» **과제 내용**:
"Task: Click the search magnifier button" 포함 줄부터 "The height and width of the screenshot is (585, 922)." 포함 줄까지의 항목만 다시 작성하되, "magnifier" 표현을 "magnifying glass" 표현으로 바꾸고 다른 부분은 변경하지 마십시오.
========
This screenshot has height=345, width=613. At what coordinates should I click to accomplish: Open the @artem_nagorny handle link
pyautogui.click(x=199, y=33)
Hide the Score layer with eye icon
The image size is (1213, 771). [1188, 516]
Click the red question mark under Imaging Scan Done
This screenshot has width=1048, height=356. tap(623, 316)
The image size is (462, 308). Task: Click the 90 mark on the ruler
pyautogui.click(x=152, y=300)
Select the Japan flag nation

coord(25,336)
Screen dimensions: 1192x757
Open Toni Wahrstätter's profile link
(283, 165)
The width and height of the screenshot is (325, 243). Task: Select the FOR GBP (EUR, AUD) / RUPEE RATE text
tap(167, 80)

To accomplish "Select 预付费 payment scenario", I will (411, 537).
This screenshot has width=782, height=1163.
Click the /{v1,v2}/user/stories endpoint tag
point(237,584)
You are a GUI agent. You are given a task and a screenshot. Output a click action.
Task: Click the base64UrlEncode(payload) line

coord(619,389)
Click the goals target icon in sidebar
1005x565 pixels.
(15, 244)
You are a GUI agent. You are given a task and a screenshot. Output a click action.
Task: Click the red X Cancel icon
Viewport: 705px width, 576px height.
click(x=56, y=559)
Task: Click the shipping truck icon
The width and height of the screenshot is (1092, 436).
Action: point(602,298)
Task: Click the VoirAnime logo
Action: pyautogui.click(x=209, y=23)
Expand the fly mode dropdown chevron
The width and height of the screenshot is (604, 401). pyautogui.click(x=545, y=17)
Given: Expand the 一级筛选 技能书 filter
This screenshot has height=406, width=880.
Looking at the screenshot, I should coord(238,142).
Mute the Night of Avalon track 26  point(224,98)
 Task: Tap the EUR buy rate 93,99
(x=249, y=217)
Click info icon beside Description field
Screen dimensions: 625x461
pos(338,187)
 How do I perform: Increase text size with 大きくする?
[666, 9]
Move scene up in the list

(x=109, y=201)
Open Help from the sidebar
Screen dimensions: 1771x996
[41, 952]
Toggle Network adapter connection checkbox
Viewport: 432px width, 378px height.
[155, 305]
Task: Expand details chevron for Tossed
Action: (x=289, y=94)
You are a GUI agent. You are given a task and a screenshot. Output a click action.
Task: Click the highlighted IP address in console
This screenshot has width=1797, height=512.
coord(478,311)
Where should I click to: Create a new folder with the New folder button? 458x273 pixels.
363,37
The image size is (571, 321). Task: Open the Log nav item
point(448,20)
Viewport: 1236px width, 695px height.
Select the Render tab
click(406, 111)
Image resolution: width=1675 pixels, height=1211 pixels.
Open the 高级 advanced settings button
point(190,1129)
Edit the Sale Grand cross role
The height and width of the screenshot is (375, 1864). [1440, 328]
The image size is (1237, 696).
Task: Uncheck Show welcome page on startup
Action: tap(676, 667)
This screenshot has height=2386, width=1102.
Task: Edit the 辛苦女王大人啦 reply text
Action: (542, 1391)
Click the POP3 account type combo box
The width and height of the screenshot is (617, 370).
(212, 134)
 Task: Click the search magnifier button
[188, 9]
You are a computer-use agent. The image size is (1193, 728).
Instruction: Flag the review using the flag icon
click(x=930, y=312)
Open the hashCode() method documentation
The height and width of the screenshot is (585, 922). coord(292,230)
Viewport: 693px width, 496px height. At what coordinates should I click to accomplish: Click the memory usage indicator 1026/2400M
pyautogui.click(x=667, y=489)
========
» **정답**:
 Task: Click the search magnifying glass button
[188, 9]
You are a computer-use agent. The image size is (1193, 728).
Instruction: Flag the review using the flag icon
click(x=930, y=312)
Open the hashCode() method documentation
The height and width of the screenshot is (585, 922). coord(292,230)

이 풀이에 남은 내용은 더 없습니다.